Organizations rise or fall not only by the strength of their strategies but by the discipline of their execution. And that discipline is safeguarded by internal control.

Internal control refers to the structures, policies, and mechanisms designed to uphold the integrity of financial reporting, safeguard resources, and ensure compliance with regulations. Put simply, it is the invisible yet powerful backbone of efficiency and accountability.

Without effective internal control, even the most innovative companies risk crumbling under the weight of fraud, inefficiency, regulatory breaches, and reputational damage. 

Why Internal Control Is Non-Negotiable

1. Preventing Fraud and Reducing Errors

Whether it’s a big bank or a small start-up, every organization deals with many financial transactions each day. If there aren’t proper checks in place, these transactions can easily be misused or filled with mistakes. Fraud doesn’t always start with something huge, it often begins with small issues, like approving payments without permission or leaving expenses unchecked, which over time can grow into major losses.

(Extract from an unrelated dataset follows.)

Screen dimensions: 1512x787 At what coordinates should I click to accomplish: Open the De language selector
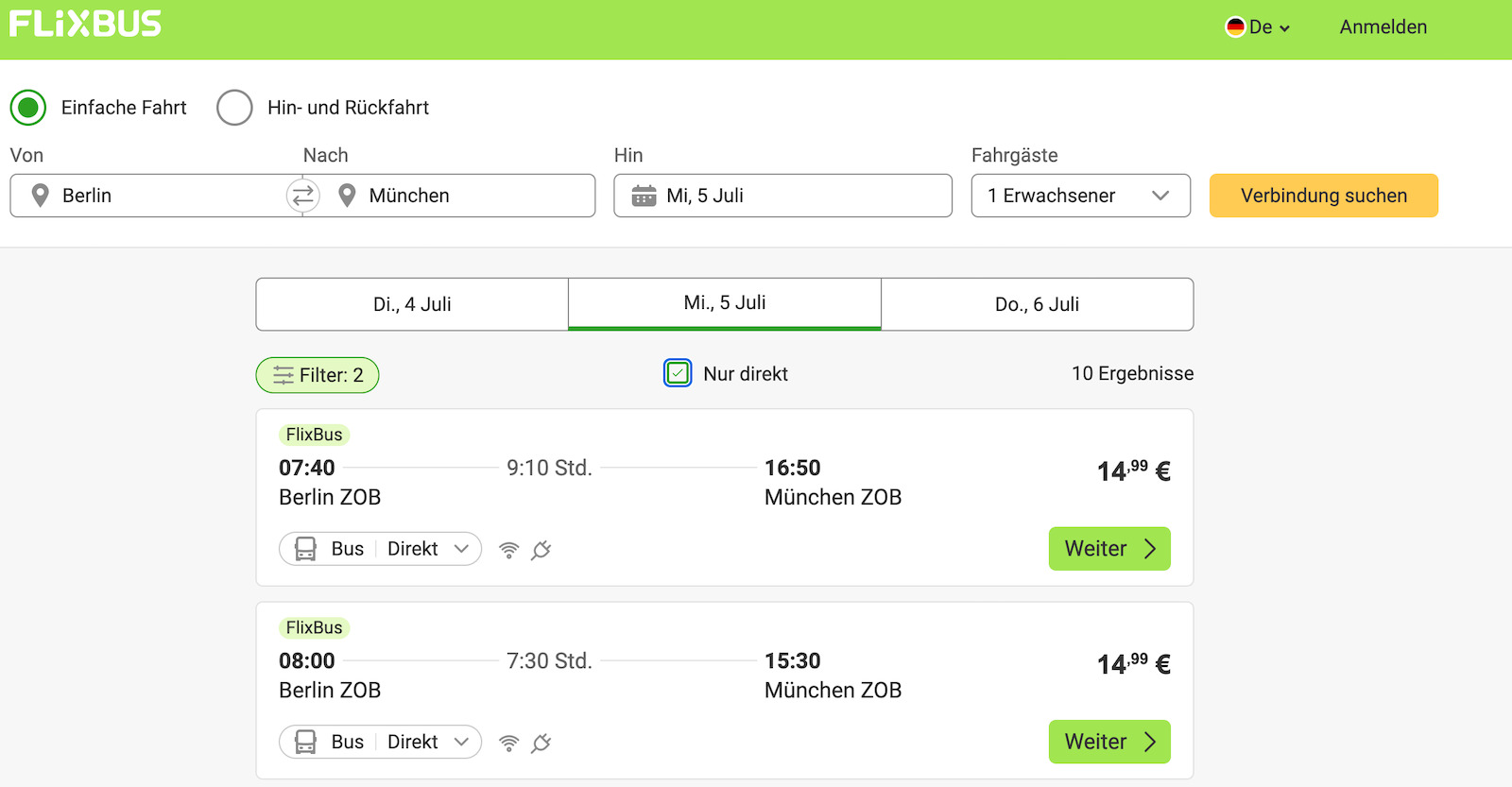pyautogui.click(x=1258, y=27)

That’s why dividing responsibilities is so important. For example, one person can record a transaction while another person reviews and approves it. This simple “second set of eyes” approach helps reduce errors, discourages dishonesty, and makes day-to-day operations more transparent and account

2. Protecting Organizational Assets

Things like cash, equipment, and data are some of the most valuable resources of any organization. Without strong internal controls, these resources can be stolen, misused, or wasted. Good systems help protect them by limiting who can access sensitive information, securing physical items, and keeping proper records of stock and digital data.

3. Driving Operational Efficiency

Efficiency doesn’t just happen by chance; it comes from having clear and well-planned processes. Internal control helps by setting standard procedures, making roles clear, and avoiding repetition. When employees know exactly what their job is and how to do it, there’s less confusion and work gets done faster.

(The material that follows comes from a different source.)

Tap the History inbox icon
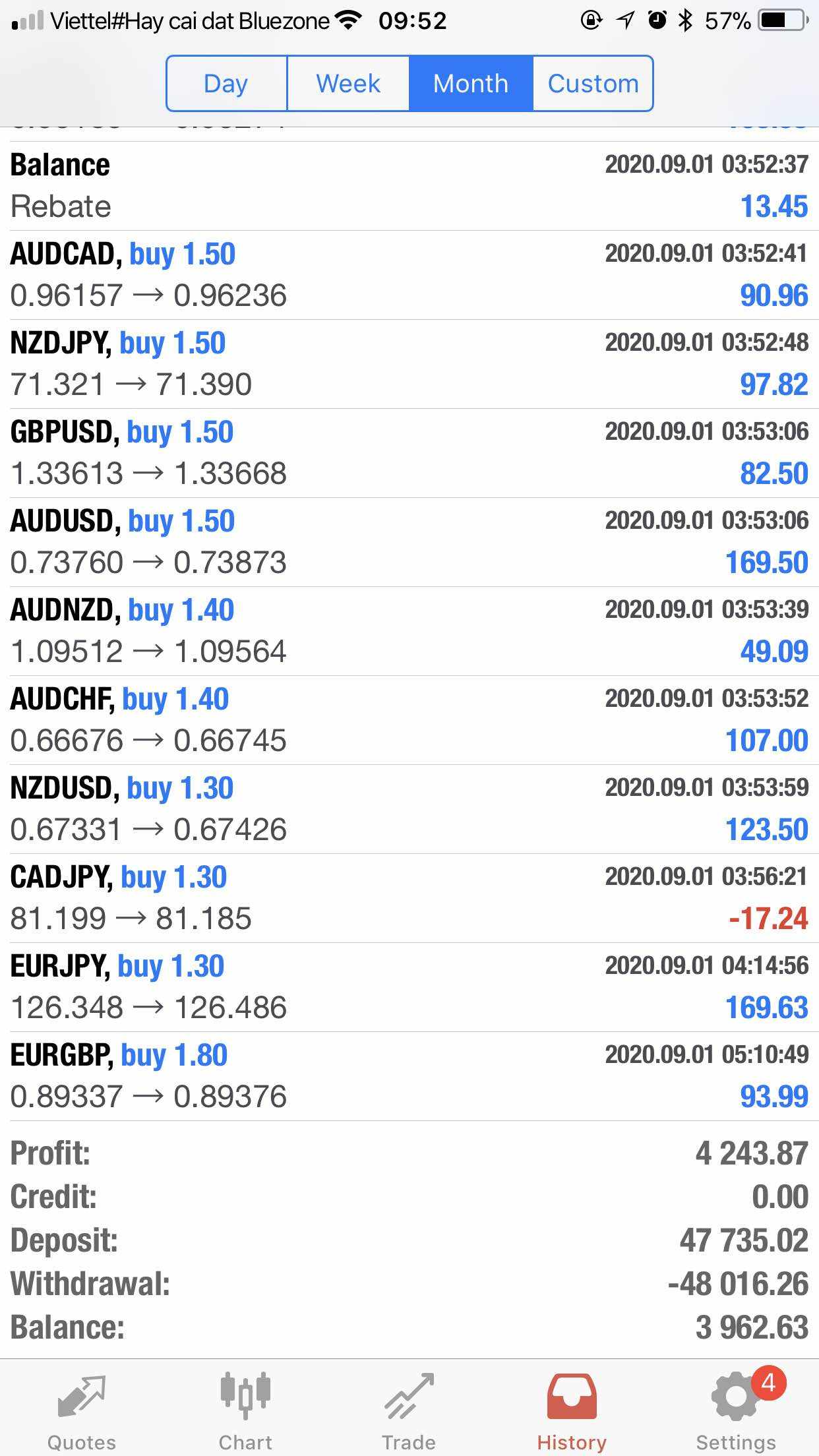 point(572,1396)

For example, in purchasing (procurement), a company without clear rules may face delays, repeated work, or even unfair practices. But with a proper approval process, everything is more transparent, costs are better managed, and suppliers have more trust in the company. In the end, internal control saves both time and money by reducing mistakes, arguments, and waste

4. Ensuring Compliance with Laws and Regulations

The rules and regulations that businesses must follow are becoming more complicated. From tax laws and labour rules to financial reporting and data protection, failing to comply can be very costly. It can lead to fines, lawsuits, and damage to a company’s reputation that may take years to fix.

Internal controls help prevent this by keeping the organization in line with the law. 

UBA: A Case Study in Strong Internal Control

As one of Africa’s leading financial institutions, UBA Ghana provides a powerful example of how robust internal control supports long-term growth.

  • Segregation of Duties in Transaction Processing:
    All financial transactions are governed by a maker-checker process. No single individual can initiate and authorize a transaction, reducing the risk of fraud and errors.
  • Automated Compliance Monitoring:
    UBA Ghana uses real-time monitoring tools to ensure compliance with banking regulations, anti-money laundering (AML) policies, and Know Your Customer (KYC) protocols.
  • Regular Internal Audits and Surprise Checks:
    Routine and unscheduled audits help identify control weaknesses before they escalate, ensuring continuous process improvement.
  • Access Control and Data Security:
    Role-based access to sensitive systems ensures that only authorized personnel can view or alter critical financial data. This protects both customer information and the bank’s digital assets.
  • Whistle-blower Mechanism:
    UBA Ghana promotes transparency by encouraging employees to report irregularities through a confidential and independent whistle-blower platform.

The Bigger Picture

Internal control is not simply a bureaucratic requirement—it is the lifeline of organizational success. It ensures that resources are protected, processes are efficient, and regulations are followed. More importantly, it builds trust. In the eyes of customers, regulators, and shareholders, trust is the currency that sustains business longevity.

Without internal control, organizations risk financial collapse, inefficiency, and reputational ruin. With it, they gain credibility, stability, and resilience in the face of uncertainty.

For organizations, the lesson is clear: while strategy sets the vision, internal control ensures that the vision is realized. As UBA’s example shows, strong internal controls are not just about preventing risks—they are about enabling growth, building trust, and securing the future.